Start of Selected extract

Even now, there is joy.

This week I have been learning, from zero previous experience, how to camp. Actually, my friend Monica calls it “glamping” since we are in a 23 foot trailer with two popout beds. The previous owner told us it had been “hardly used.” Ha! Originally from Poland, it is easy to see how he might get his adjectives confused. Clearly he meant to say “heavily used.”

Bill and I moved from a commercial camping site that had hookups for electric, water and sewer (yay!) and noisy neighbors 8 feet in any direction (boo!) to the beautiful Chain O’Lakes State Park in Illinois where the camp sites are spacious. Alas, there is only one hookup: electric. So much for the glamour part of camping. Solving the water part was easy. We hooked together two 50’ hoses so they reached the water hydrant and voila! problem solved.  Okay, maybe not voila! We already had a 25’ hose so I went to the RV store (40 minutes away) and purchased a 50’ hose thinking that would do it and, you guessed it, it didn’t do it.  On the electric side, the 25 foot 16amp extension cord didn’t cut it, either. The helpful ranger informed me we needed a 30amp cord. So back to the RV store I go.

End of Selected extract
Start of Provided data

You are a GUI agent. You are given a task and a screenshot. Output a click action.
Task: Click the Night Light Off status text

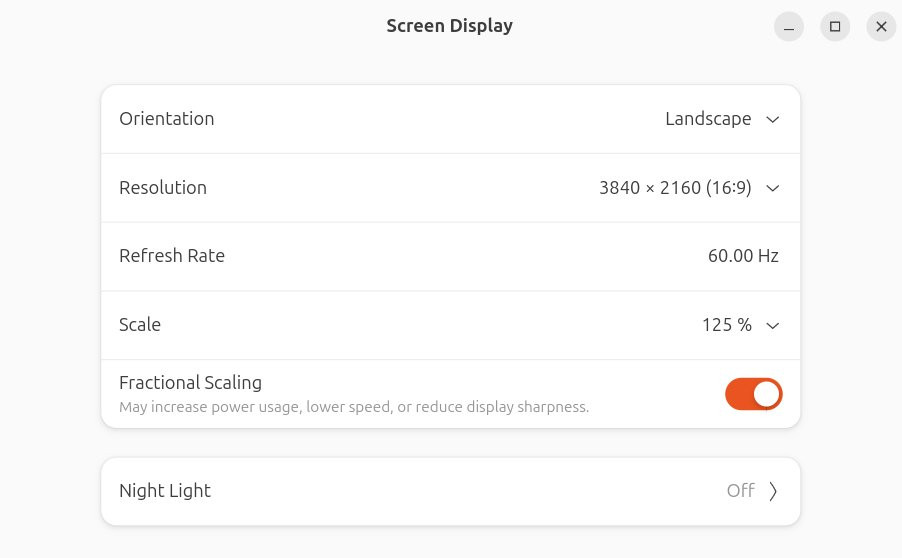[x=740, y=491]
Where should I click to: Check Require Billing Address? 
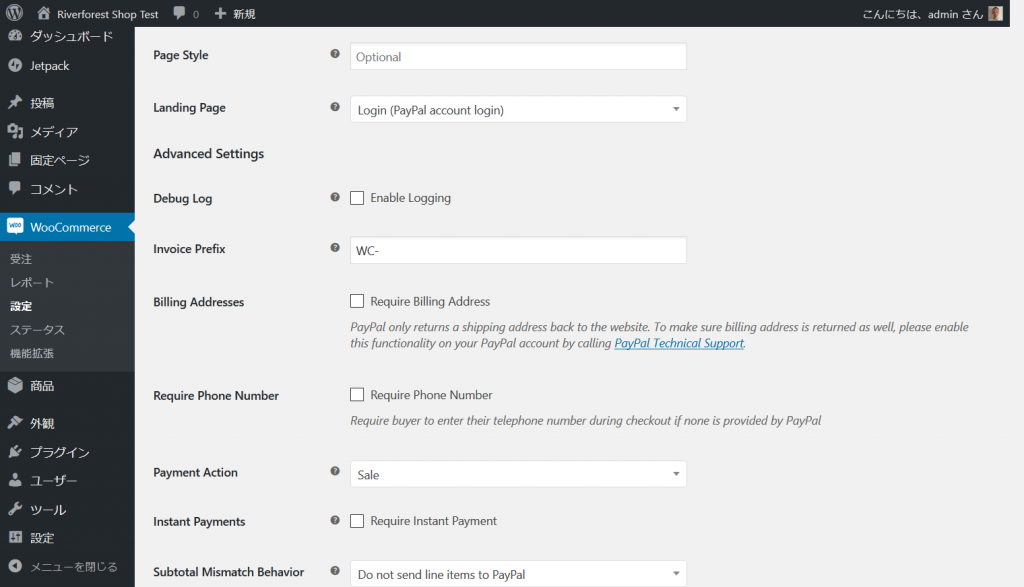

End of Provided data

Exercise A:
In the camping post, what did the ranger say was needed for the electric hookup?
Exercise B:
Continue the camping post from its last sentence.
The material has nothing to do with the camping post.

Final answer A:
A 30amp cord.

Final answer B:
But all that is nothing compared to learning how to handle human waste. I knew it wouldn’t be pleasant. I’ve changed enough diapers in my life to understand that! Undaunted, I cheerfully purchased a 12 gallon waste container on wheels. The dump site is a 5 minute walk from our camp site and so I thought, “What’s the big deal?”

It turns out there were several big deals. First, the sewer hose that came with the trailer does not have a locking mechanism to secure it to the hole in the waste container. You can imagine how important it would be to have that. So I put the hose in the hole and pulled the lever (release the hounds!) and well, let’s just say that the term “lord of the flies” kept going through my mind as a swarm descended (and horse flies bite!)  I’m in a State Park with very strict rules about such things and I am panicked that, while I’m gone to the RV store (did I mention it’s 40 minutes away?) to purchase the locking mechanism that a Ranger will drive by, see the swarm of flies and tell Bill, “Get out. Now.”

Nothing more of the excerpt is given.